I have a shell command I\'d like to extract data from using Powershell. The data I need will always sit between two key words and the number of lines captured can change. <
One option is to join the text with newlines, then use -split with a multi-line regex:
$text =
(@'
Sites:
System1:
RPAs: OK
Volumes:
WARNING: Storage group DR_UCS_01-08 contains both replicated and unreplicated volumes. ; CS_TX
WARNING: Storage group DR_UCS_21-28 contains both replicated and unreplicated volumes. ; CS_TX
WARNING: Storage group DR_UCS_31-38 contains both replicated and unreplicated volumes. ; CS_TX
Splitters: OK
System2:
RPAs: OK
Volumes:
WARNING: Storage group MA_UCS_1 contains both replicated and unreplicated volumes. ; CS_MA
WARNING: Storage group MA_UCS_2 contains both replicated and unreplicated volumes. ; CS_MA
WARNING: Storage group MA_UCS_3 contains both replicated and unreplicated volumes. ; CS_MA
Splitters: OK
WAN: OK
System: OK
'@).split("`n") |
foreach {$_.trim()}
$text -join "`n" -split '(?ms)(?=^System\d+:\s*)' -match '^System\d+:'
System1:
RPAs: OK
Volumes:
WARNING: Storage group DR_UCS_01-08 contains both replicated and unreplicated volumes. ; CS_TX
WARNING: Storage group DR_UCS_21-28 contains both replicated and unreplicated volumes. ; CS_TX
WARNING: Storage group DR_UCS_31-38 contains both replicated and unreplicated volumes. ; CS_TX
Splitters: OK
System2:
RPAs: OK
Volumes:
WARNING: Storage group MA_UCS_1 contains both replicated and unreplicated volumes. ; CS_MA
WARNING: Storage group MA_UCS_2 contains both replicated and unreplicated volumes. ; CS_MA
WARNING: Storage group MA_UCS_3 contains both replicated and unreplicated volumes. ; CS_MA
Splitters: OK
WAN: OK
System: OK
Edit: a more generic solution to just capturing the output between two specific keywords:
$regex = '(?ms)System1:(.+?)System2:'
$text = $text -join "`n"
$OutputText =
[regex]::Matches($text,$regex) |
foreach {$_.groups[1].value -split }
Try this regex:
$result = ($text | Select-String 'System1:\s*\r\n((.*\r\n)*)\s*System2:' -AllMatches)

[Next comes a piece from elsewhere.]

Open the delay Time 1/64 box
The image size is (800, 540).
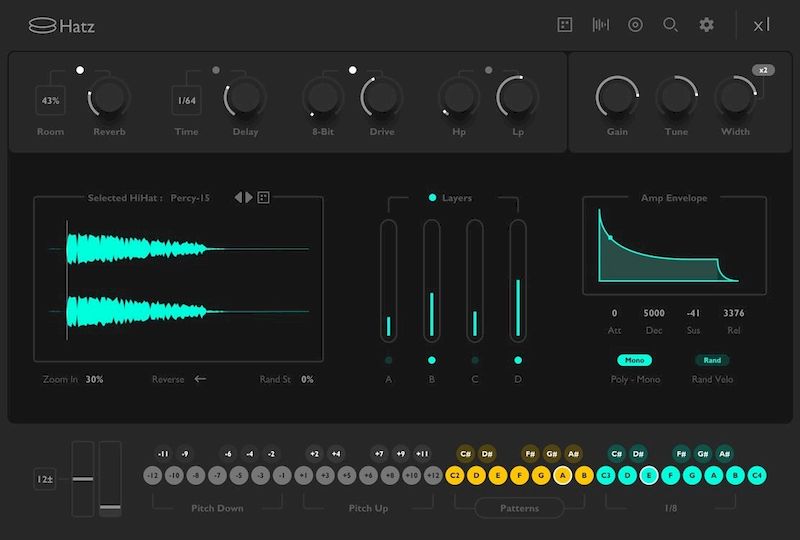click(x=186, y=100)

$result.Matches[0].Groups[1].Value
Where $text is your original input. Note that you might have to adjust your line endings from \r\n to \n depending on your input. You may also have more than one match, I'm not sure from your sample.
The regex starts matching with System1:\s*\r\n
which is System1 followed by any number of spaces, followed by a newline. It ends the match with the literal System2:
. The inner middle, .*\r\n
, matches all characters followed by a newline. The outer middle (.*\r\n)*
says to repeatedly match that pattern. Finally that construct is grouped, ((.*\r\n)*)
so that all the matching lines can be extracted as the result.